The new model has a detachable bellhousing, a main case and extension housing, all made of aluminum. The mainshaft and countershaft are supported by tapered bearings with shims under the races to set endplay. All speeds are fully synchronized with helical-cut gears. The speed gears all run on needle bearings on the shafts. Gone is the removable shift cover, and all shift components are housed in the main case. Mercon ATF is the lubricant fill specified for the M5R4.
- 1st gear – 3.38-1
- 2nd gear – 2.06-1
- 3rd gear – 1.30-1
- 4th gear – 1.0-1
- 5th gear – 0.790-1
- Reverse – 3.70-1
The M5R4 represents one of the most-radical design changes in rear-wheel-drive manual transmissions. Traditionally, rear-wheel-drive stick units have been designed with 4th gear being the input shaft. The input was relatively short, with the drive gear mounted behind the input bearing and a pocket in the input to support the pilot journal of the mainshaft on a needle or tapered bearing. On the M5R1 unit the 3-4-synchronizer assembly is on the mainshaft directly behind the input gear. The 1-2 speed gears and synchronizer assembly and the 5th and reverse driven gears are on the mainshaft. The 5th and reverse speed gears and synchronizer are mounted on the countershaft.
The design of the new M5R4 locates the 5th gear as the first gear on the input shaft, followed by reverse, 1st, 2nd and 3rd gears, in that order. At the rear of the input shaft is the 3-4-synchronizer assembly. Fourth gear is part of the shortened output shaft or mainshaft. Mounted on the countershaft are the 5th and reverse synchronizer and speed gears and the 1-2 speed gears and synchronizer assembly. The input gear drives the 5th, 1st and 2nd gears and the reverse idler gear. We have included a parts illustration and power-flow charts to help you understand how this design works.

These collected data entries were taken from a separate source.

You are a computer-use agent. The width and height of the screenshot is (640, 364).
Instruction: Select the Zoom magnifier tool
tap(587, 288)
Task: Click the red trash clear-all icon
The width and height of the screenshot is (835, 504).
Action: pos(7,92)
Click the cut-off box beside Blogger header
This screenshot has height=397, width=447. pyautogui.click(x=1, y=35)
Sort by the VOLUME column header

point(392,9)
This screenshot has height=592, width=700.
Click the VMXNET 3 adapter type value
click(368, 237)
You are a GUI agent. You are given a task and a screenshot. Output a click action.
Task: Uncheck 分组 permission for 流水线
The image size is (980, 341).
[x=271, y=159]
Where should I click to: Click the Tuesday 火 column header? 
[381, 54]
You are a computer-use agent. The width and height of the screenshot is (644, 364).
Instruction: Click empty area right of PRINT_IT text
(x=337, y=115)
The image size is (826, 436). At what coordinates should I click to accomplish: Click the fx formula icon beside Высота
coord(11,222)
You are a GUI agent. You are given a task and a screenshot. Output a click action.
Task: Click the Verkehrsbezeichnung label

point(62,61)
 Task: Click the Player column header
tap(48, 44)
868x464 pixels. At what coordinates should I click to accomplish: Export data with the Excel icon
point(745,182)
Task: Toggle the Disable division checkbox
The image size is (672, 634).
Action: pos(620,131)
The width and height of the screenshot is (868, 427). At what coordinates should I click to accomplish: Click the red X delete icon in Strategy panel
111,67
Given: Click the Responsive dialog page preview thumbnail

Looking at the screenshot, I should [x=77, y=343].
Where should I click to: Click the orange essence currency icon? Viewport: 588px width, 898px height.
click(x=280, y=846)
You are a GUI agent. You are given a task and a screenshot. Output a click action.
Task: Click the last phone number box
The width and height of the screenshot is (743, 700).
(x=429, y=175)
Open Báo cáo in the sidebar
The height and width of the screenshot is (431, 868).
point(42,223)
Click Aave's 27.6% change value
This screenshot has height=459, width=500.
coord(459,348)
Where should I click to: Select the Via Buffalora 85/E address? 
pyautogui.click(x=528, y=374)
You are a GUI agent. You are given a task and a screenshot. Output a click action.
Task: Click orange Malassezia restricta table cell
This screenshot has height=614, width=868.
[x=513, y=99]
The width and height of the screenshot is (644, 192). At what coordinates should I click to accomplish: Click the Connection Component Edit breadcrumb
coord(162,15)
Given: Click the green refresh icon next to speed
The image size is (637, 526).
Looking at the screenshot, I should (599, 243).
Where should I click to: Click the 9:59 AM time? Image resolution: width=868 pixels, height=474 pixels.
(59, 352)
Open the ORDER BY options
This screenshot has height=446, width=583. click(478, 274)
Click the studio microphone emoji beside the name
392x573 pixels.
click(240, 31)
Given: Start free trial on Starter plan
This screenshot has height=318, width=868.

Three stirrup-shaped shift forks ride on shift rails and are positioned by three pairs of shift-fork lock plates that are bolted through the sides of the main case. There is a conventional detent and interlock system to give the driver shift feel and to prevent engaging two gears at once.
Study the power-flow diagrams and parts schematics in Figures 1 through 5, as the diagnostic routines will be very different on the M5R4 because of the unconventional gear placement. We are used to seeing the geartrain mounted from front to back as 4th, 3rd, 2nd and 1st. Here we have 5th, reverse, 1st, 2nd, 3rd and 4th. Studying the design, we see that the input shaft resembles the design found in a transaxle rather than that in a rear-wheel-drive truck transmission.
With this being the introduction year for this gearbox, it is too soon to judge the durability of this design, but time will tell. One thing I’ve learned in the decades I’ve spent in auto repair is that it is never dull and that change in vehicle and component design will never stop. This design may not start a trend, but we will learn to service and repair these units profitably because we are professionals.